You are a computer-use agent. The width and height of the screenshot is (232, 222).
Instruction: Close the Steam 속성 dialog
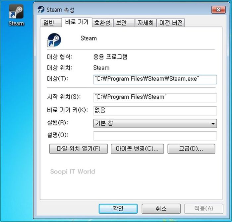(218, 10)
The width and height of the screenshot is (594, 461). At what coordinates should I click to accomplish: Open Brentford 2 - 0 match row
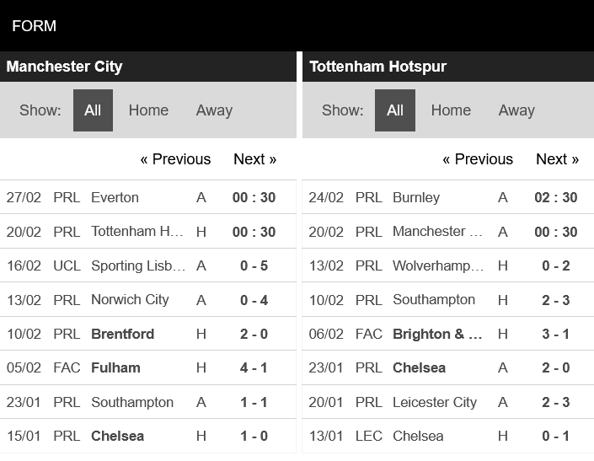point(123,334)
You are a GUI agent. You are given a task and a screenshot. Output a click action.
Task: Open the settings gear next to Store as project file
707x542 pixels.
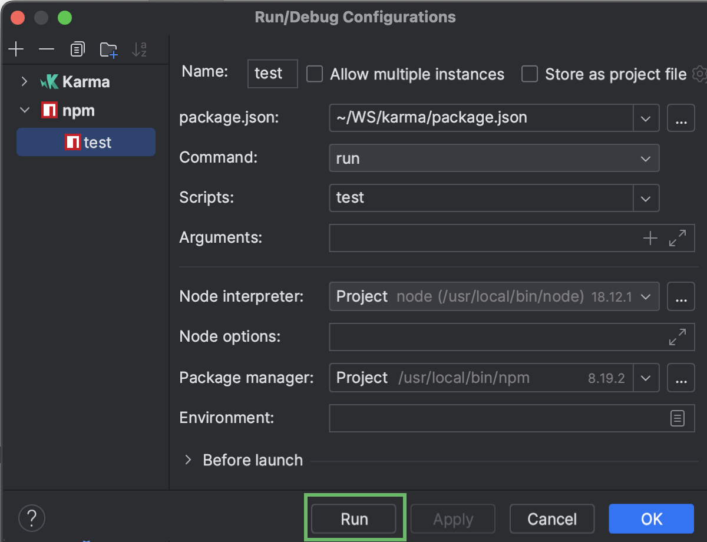tap(699, 74)
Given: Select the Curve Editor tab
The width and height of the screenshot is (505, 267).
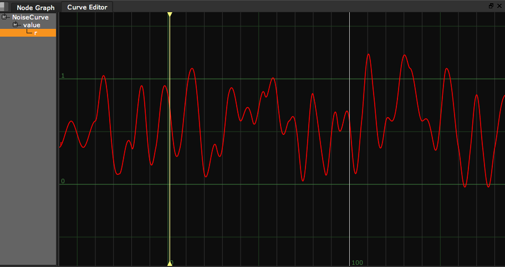Looking at the screenshot, I should [87, 8].
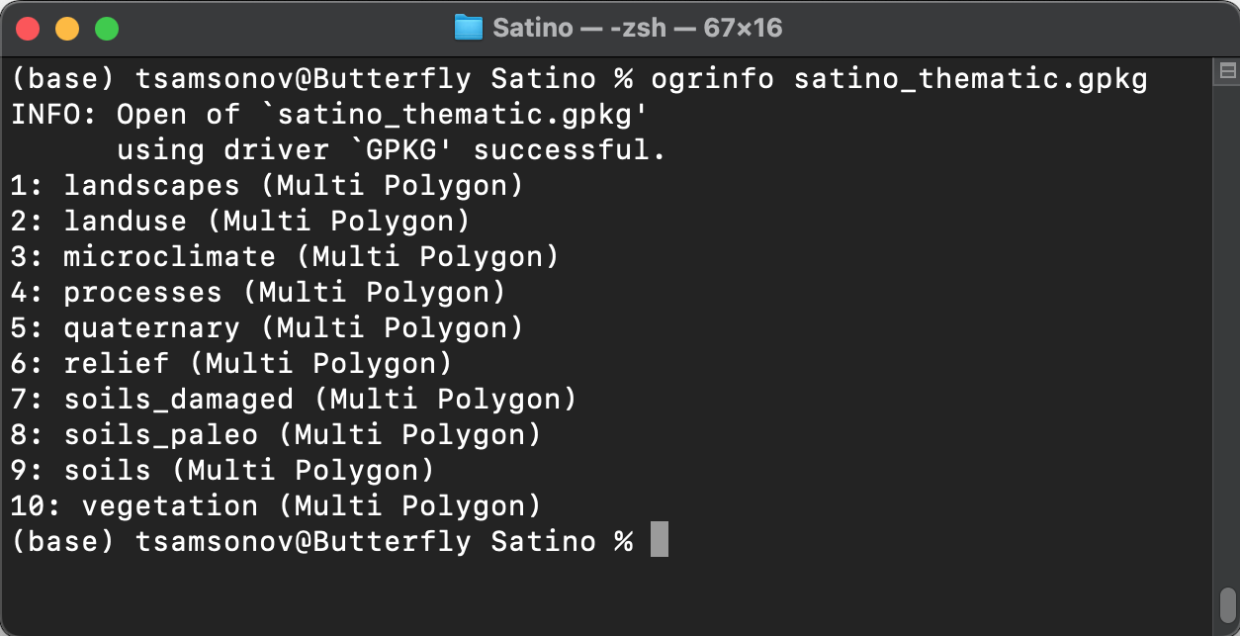Image resolution: width=1240 pixels, height=636 pixels.
Task: Click the "microclimate" layer entry
Action: pyautogui.click(x=169, y=257)
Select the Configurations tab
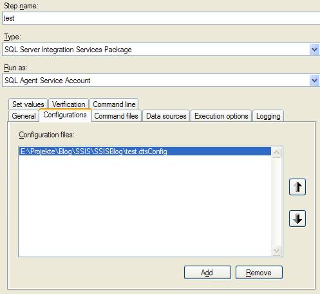Viewport: 320px width, 294px height. tap(65, 115)
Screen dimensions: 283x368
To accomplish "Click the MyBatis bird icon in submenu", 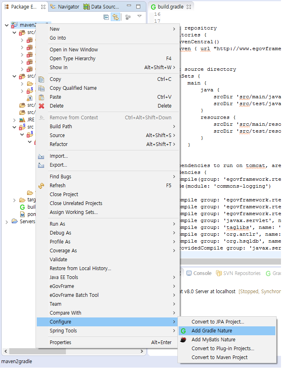I will pos(184,340).
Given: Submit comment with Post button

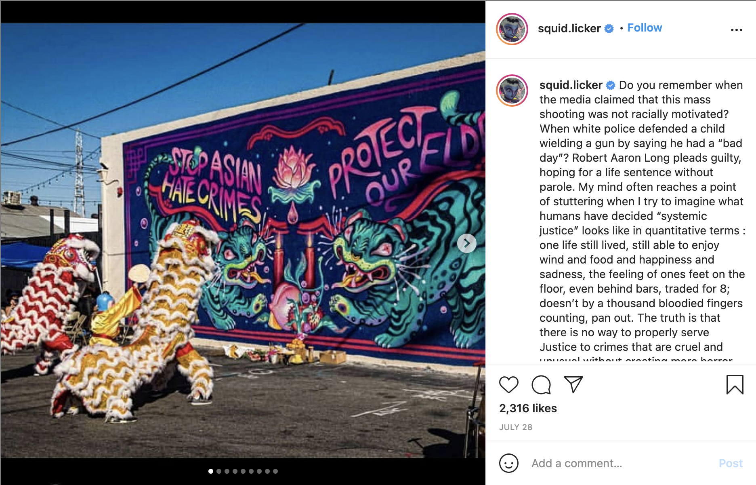Looking at the screenshot, I should pos(731,463).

○ ○ ○ ○

● **WHAT TO WORK ON**:
Within the material above, report how many lines carry the word "agent", and nothing else.

● **WRITTEN SOLUTION**:
2